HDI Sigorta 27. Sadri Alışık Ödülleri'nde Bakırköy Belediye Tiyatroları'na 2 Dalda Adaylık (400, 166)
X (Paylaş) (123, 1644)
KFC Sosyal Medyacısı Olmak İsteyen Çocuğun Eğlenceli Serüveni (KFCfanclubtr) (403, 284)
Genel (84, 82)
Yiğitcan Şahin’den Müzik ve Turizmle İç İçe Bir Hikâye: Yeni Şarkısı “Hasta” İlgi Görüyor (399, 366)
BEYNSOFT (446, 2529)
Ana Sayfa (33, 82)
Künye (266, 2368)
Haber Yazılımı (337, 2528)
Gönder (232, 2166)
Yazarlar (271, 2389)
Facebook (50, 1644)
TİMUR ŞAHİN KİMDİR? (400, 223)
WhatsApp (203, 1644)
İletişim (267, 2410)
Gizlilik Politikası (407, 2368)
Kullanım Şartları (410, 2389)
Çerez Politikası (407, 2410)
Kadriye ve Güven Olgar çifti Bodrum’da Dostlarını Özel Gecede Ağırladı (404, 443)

#####

In the entries above, locate every line with the word "Politikası" and copy it.

● Written response
Gizlilik Politikası (407, 2368)
Çerez Politikası (407, 2410)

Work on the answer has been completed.